Um ano atrás, no quinto dia do oitavo mês, desembarcava pelas bandas do Planalto de Piratininga. Mas como à pobreza não são reservadas pompas, desci só, na Rodoviária Tietê. Eu, duas malas, uma mochila e, ao contrário do que muitos pensam, um tanto de covardia. Sim, pois a fugas não é preciso coragem. Pelo contrário: é preciso certeza absoluta de sua inapetência para resolver o que lhe aflige.
A colonização destas terras sobre mim iniciou-se em uma "travessa", que lá na minha terra, é só uma rua que começa em outra rua, mais importante que ela. Em uma "travessa" da Cerro Corá que fiz meus primeiros meses SP. Por lá umas aves gorjeavam pelas manhãs, mas em espetáculos comedidos da natureza. Seria mesmo capaz de dizer que nunca se deveria procurar os tais passarinhos, sob pena de descobrir que eles eram apenas gravações ou um desses sabiás moribundos cobertos de graxa que se confundem com os pombos – sim, caro amigo, ainda há sabiás por cá.
Mas, por me incomodar o trânsito desnecessário da região cerro-coralina, após o período inicial, mudei o eixo de minha colonização de oeste para o centro.
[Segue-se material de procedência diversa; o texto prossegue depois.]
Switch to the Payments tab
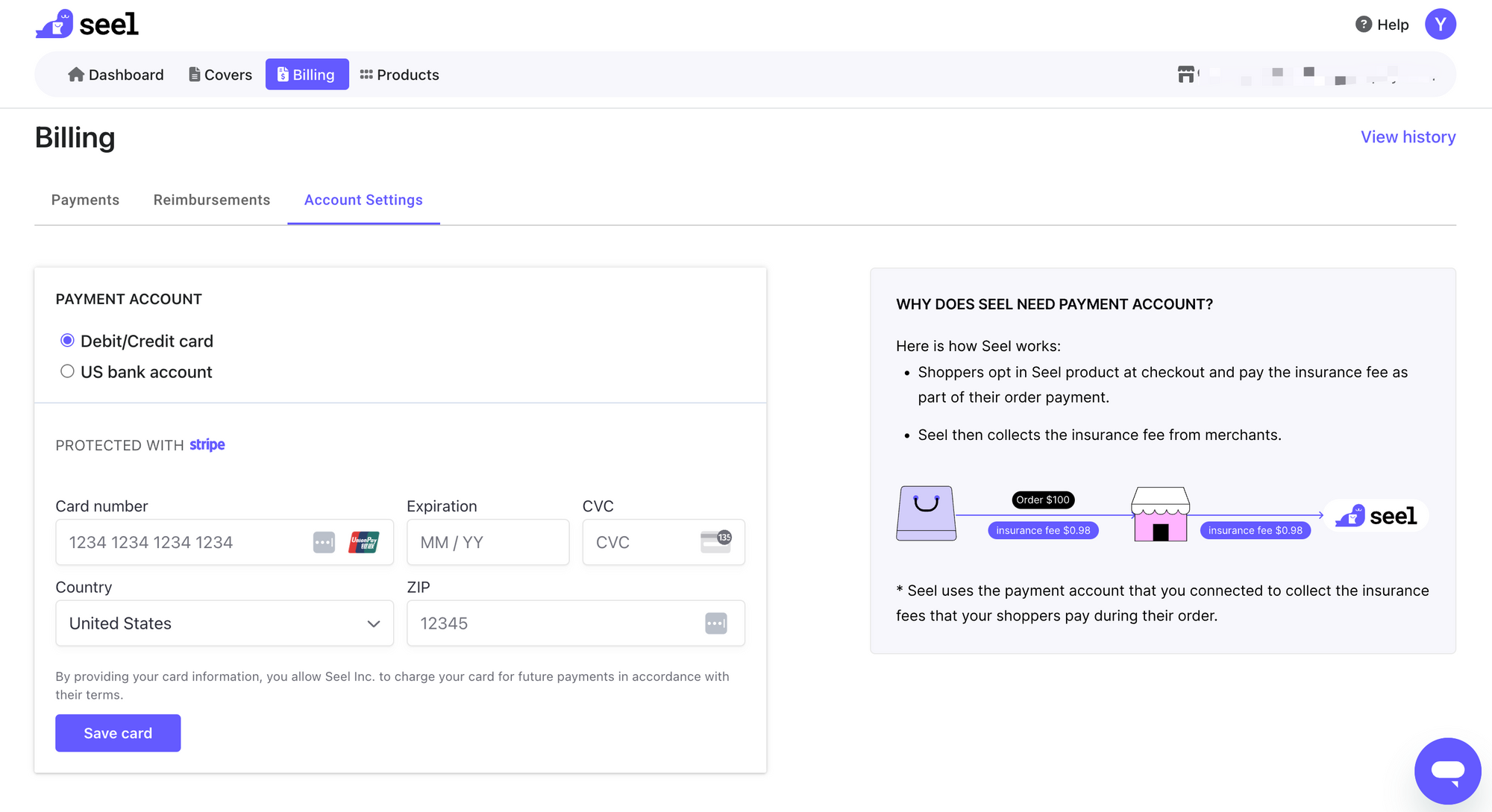The image size is (1492, 812). click(x=85, y=200)

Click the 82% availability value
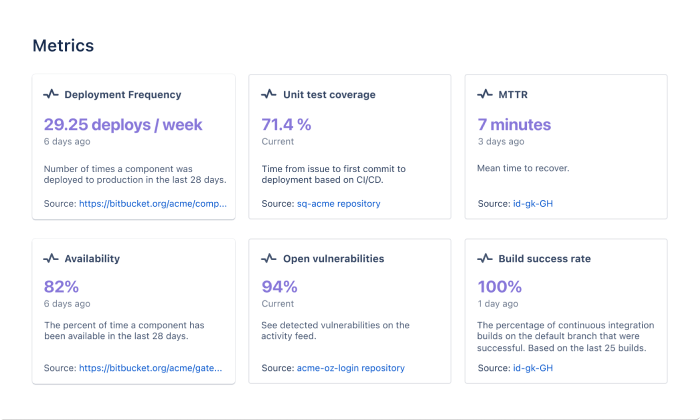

Vim para perto dos judeus que, segundo minha tia, são boa companhia a mineiros, já que somos todos sovinas na opinião dos paulistanos [Bom, na minha também]. Trouxe saudades da Mercearia São Pedro, único lugar em SP onde encontrei uma porção em que é possível molhar o pão enquanto se bebe cerveja [Descontando-se, óbvio, as porções de frango a passarinho encharcado no óleo].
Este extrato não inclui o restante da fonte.